Task Force Educational Conference Call Briefing: Vivian Silver and Amal Elsana Alh'jooj, Jewish-Arab relations in Israel's south - Six Months after the Gaza Operation

Jun 22 2009 -

In their educational conference call briefing, Vivian Silver and Amal Elsana Alh'jooj, Co-Executive Directors of Negev Institute for Strategies of Peace and Development (NISPED), talked about Jewish-Arab relations in Israel's south - Six Months after the Gaza Operation.

Vivian Silver is the Co-Executive Director of the Negev Institute for Strategies of Peace and Development (NISPED). Born and raised in Winnipeg, Canada, she moved to Israel in 1974 where she was a founding member and General Secretary of the re-established Kibbutz Gezer. She was the founder and first director of the Department to Advance Gender Equality in the United Kibbutz Movement and a member of the Knesset sub-committee for the Advancement of Women in Work and the Economy. Ms. Silver was a member of the board of directors of the New Israel Fund in the 1980s and a member of the steering committee of Shatil in the 1990s. Vivian is the vice-chair of the membership committee of ALLMEP (Alliance for Middle-East Peace) and a member of their leadership committee. She is also one of the women interviewed in the publication Sixty Years, Sixty Voices – Israeli and Palestinian Women. Vivian is a member of Kibbutz Beeri, where she currently resides, and is a founder of the kibbutz's philanthropic fund which supports grassroots, social change projects in the Negev.

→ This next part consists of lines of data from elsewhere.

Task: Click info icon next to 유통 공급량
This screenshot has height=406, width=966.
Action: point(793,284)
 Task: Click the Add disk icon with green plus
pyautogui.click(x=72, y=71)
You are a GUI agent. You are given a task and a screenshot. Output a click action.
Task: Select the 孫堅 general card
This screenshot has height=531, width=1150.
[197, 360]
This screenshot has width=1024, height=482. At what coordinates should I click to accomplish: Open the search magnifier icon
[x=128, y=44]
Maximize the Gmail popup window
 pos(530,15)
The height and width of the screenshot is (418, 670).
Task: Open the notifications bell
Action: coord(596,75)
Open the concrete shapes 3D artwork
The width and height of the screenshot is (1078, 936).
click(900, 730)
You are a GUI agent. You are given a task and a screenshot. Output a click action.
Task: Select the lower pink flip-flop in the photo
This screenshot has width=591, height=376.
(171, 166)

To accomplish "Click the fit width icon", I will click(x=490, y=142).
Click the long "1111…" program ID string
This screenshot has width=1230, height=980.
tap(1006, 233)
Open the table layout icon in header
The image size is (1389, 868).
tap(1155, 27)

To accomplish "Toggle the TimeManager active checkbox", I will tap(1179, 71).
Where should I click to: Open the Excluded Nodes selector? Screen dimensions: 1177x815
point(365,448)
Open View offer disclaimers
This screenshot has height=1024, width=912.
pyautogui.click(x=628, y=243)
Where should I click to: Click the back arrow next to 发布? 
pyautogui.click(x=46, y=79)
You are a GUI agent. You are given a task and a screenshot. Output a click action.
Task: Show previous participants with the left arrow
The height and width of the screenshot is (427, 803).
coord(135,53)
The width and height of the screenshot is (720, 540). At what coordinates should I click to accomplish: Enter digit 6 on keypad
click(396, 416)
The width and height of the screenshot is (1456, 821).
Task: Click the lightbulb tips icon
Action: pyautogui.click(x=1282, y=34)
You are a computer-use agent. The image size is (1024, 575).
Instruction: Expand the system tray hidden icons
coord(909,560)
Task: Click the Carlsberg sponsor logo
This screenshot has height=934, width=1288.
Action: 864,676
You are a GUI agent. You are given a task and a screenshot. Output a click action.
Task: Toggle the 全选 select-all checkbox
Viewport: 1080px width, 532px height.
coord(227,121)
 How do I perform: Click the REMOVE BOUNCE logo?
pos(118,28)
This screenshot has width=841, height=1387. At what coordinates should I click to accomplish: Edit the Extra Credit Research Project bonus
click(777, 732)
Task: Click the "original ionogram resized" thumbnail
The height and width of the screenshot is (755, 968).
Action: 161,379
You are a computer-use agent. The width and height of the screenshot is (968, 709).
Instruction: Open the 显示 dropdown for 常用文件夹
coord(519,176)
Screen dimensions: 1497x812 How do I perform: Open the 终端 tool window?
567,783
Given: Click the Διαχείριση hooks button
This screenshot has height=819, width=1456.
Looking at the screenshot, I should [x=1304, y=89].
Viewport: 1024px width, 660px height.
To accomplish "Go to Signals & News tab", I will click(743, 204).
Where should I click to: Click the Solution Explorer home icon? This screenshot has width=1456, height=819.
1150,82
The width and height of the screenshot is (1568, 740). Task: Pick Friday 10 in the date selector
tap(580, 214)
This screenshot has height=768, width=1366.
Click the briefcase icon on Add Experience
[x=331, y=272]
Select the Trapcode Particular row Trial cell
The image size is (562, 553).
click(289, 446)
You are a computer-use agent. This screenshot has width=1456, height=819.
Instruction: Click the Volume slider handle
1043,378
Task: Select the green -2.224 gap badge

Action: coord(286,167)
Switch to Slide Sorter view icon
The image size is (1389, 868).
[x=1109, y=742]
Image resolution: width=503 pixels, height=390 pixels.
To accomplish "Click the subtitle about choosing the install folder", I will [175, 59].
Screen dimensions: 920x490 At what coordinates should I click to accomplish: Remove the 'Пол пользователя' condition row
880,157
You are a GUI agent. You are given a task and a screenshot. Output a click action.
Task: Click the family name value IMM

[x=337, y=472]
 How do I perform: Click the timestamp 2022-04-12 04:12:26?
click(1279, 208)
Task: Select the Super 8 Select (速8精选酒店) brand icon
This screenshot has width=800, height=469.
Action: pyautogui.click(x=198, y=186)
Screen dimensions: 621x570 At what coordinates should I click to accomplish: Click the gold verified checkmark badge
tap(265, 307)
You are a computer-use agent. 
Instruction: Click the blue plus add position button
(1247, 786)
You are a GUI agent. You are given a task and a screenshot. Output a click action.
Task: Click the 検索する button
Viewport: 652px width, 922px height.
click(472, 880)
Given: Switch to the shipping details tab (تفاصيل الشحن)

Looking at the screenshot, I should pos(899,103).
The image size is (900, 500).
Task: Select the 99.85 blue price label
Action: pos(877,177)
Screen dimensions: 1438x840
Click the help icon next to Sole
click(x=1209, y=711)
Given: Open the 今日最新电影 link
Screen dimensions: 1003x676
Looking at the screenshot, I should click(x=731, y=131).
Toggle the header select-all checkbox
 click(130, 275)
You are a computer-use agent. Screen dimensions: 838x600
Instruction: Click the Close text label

Amal Elsana Alh'jooj is the Co-Executive Director of NISPED and the director of AJEEC– the Arab Jewish Center for Equality, Empowerment and Cooperation - a division of NISPED. Amal was born in Laqiya, an Arab Bedouin village in the northeastern Negev. She began her career as a community organizer when she was 14, and at the age of 17, established the first Arab Bedouin women's organization. Amal completed her high school education in the village of Tel Sheva and went on to study Social Work at Ben Gurion University of the Negev. She received her MA in Community Development from McGill University in Montreal Canada. Amal is the recipient of the Israel Small & Medium Enterprise Authority Initiative of the Year Award (2004), Israel Women's Network Citation for the Advancement of the Status of Bedouin Women (2004), Lady Globes Career Women of the Year Award (2003). In 2005, Ms. Alhjooj was a candidate for the Nobel Peace Prize within the framework of the "One Thousand Women" submission.